Mit „Terror in der Oper“ ist Dario Argento ein wirklich sehr guter Film gelungen, bei dem es in allen Bereichen stimmt. Das Hauptaugenmerk sollte man auch auf die genialen Kamerafahrten legen.
Als der Star einer Operaufführung von einem Auto angefahren und verletzt wird, kommt die große Chance für die junge Betty. Obwohl das Stück McBeth angeblich Pech bringen soll für Neulinge wird der Abend ein großer Erfolg. Der –Erfolg wird nur von einem scheinbaren Unfall getrübt, als ein Scheinwerfer mitten in der Vorstellung zu Boden fällt.
Ferner hat Betty einen heimlichen Fan, der ihr u.a. Parfüm schenkt und sie schon von ihrer Opernrolle in Kenntnis setzt, als sie es noch nicht wusste.

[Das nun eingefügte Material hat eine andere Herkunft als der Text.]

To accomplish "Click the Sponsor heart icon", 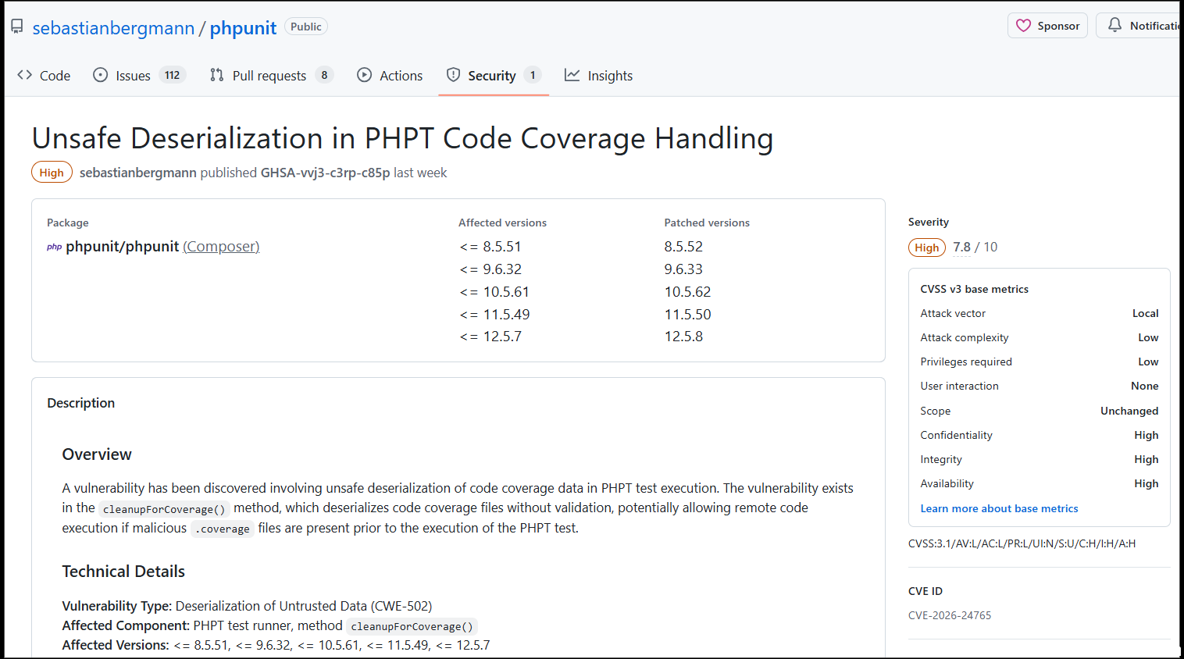I will [1023, 26].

Was sich anfänglich gut anhört, endet in einen wahren Horror für Betty. Der Unbekannte wird aktiv und schlachtet vor ihren Augen Leute das Opernpersonals ab. Betty braucht eine weile, um es der Polizei und dem ermittelnden Inspektor zu erzählen. Doch die Polizei scheint machtlos und der Killer kommt sogar in Bettys Wohnung.
Bei der nächsten Opernaufführung wagen Betty und ihr Kollege Marc ein Experiment, welches den Killer eindeutig identifizieren soll...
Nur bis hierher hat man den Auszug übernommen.